◆ Exercise set:
• A. Write out the part of the study excerpt starting with "In addition, we" and going on through "the medical-psychosomatic patients).".
• B. According to the study excerpt, how many patients refused to test PPtt?

◆ Excerpt to read:
• • •
Repeatability coefficients and plotted test-retest differences against test-retest means using the Bland Altman technique were computed for those patients who qualified for repeatability analysis (cf. chapter "Patients and design") [11].

In addition, we plotted test-retest differences against test-retest time in order to investigate whether repeatability was time-dependent.

The PPdt and clothes peg tests could be performed in all of the 157 patients. Six patients refused to test PPtt because of fear of severe pain.

Main characteristics of the patients are shown in Table 1. Seventy (45%) patients were recruited from the surgical orthopaedic department and 87 patients (55%) from the medical-psychosomatic department. In both departments the treating physicians made diagnoses according to the usual standards and classification systems (ICD-10). Twenty-six patients showed more than one diagnosis (20% of the orthopaedic patients, 13% of the medical-psychosomatic patients).
• • •
◆ Provided material:
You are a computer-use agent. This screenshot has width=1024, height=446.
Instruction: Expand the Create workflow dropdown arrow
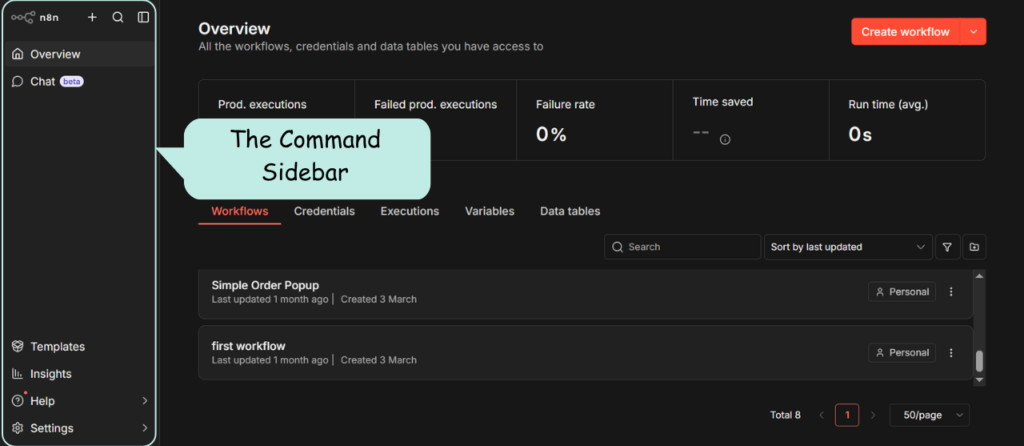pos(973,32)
• • •
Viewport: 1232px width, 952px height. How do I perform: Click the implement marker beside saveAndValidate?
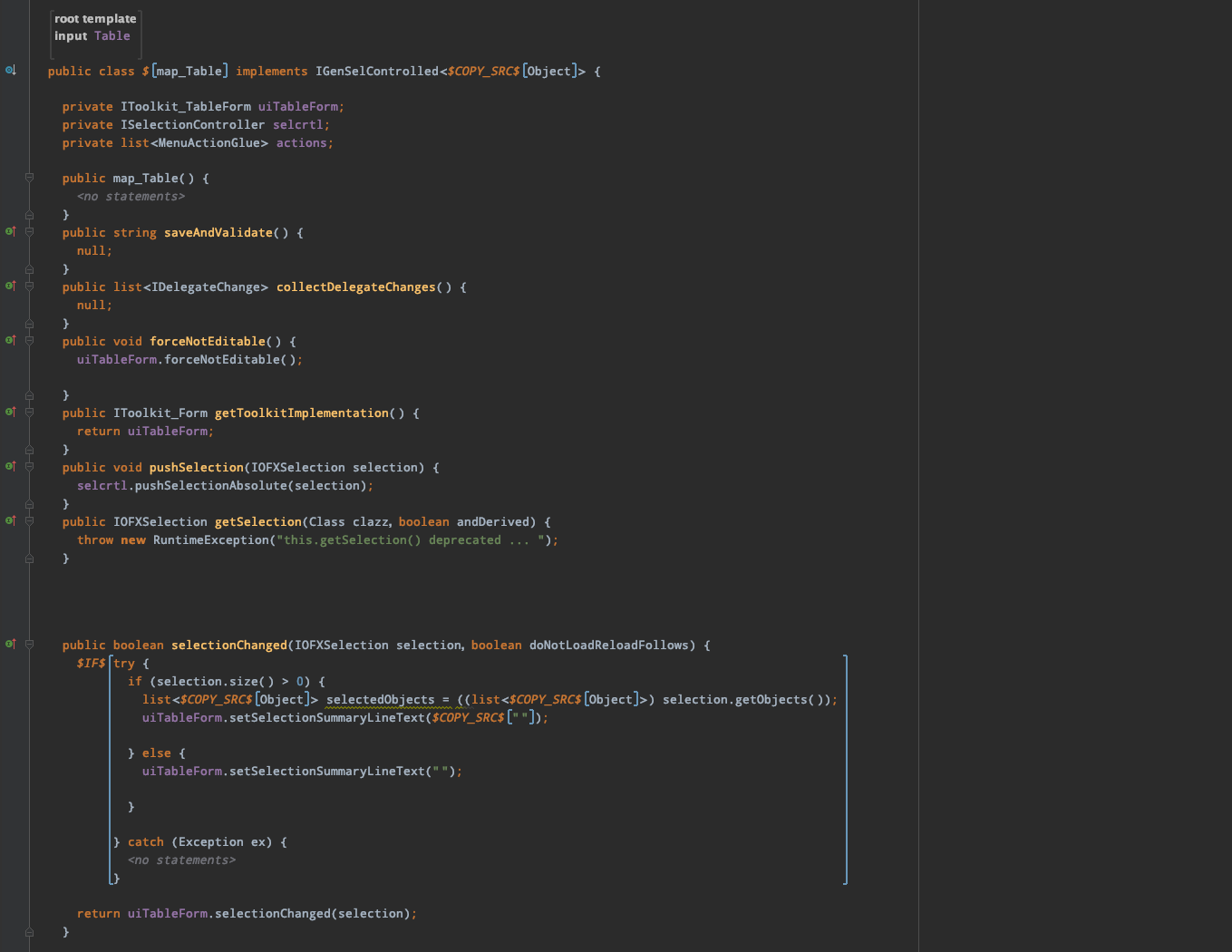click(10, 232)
• • •
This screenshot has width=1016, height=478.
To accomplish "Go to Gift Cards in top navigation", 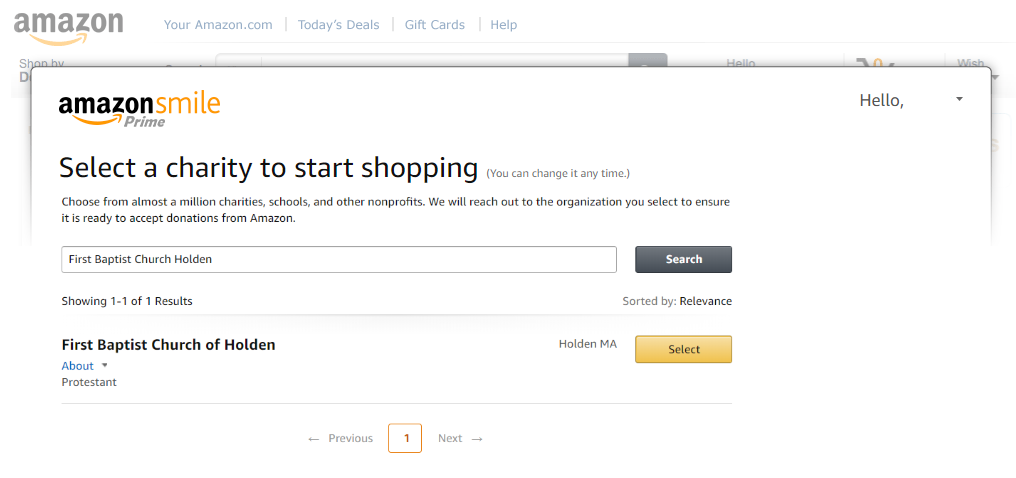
• • •
◆ Solutions:
• A.
In addition, we plotted test-retest differences against test-retest time in order to investigate whether repeatability was time-dependent.

The PPdt and clothes peg tests could be performed in all of the 157 patients. Six patients refused to test PPtt because of fear of severe pain.

Main characteristics of the patients are shown in Table 1. Seventy (45%) patients were recruited from the surgical orthopaedic department and 87 patients (55%) from the medical-psychosomatic department. In both departments the treating physicians made diagnoses according to the usual standards and classification systems (ICD-10). Twenty-six patients showed more than one diagnosis (20% of the orthopaedic patients, 13% of the medical-psychosomatic patients).

• B. Six patients.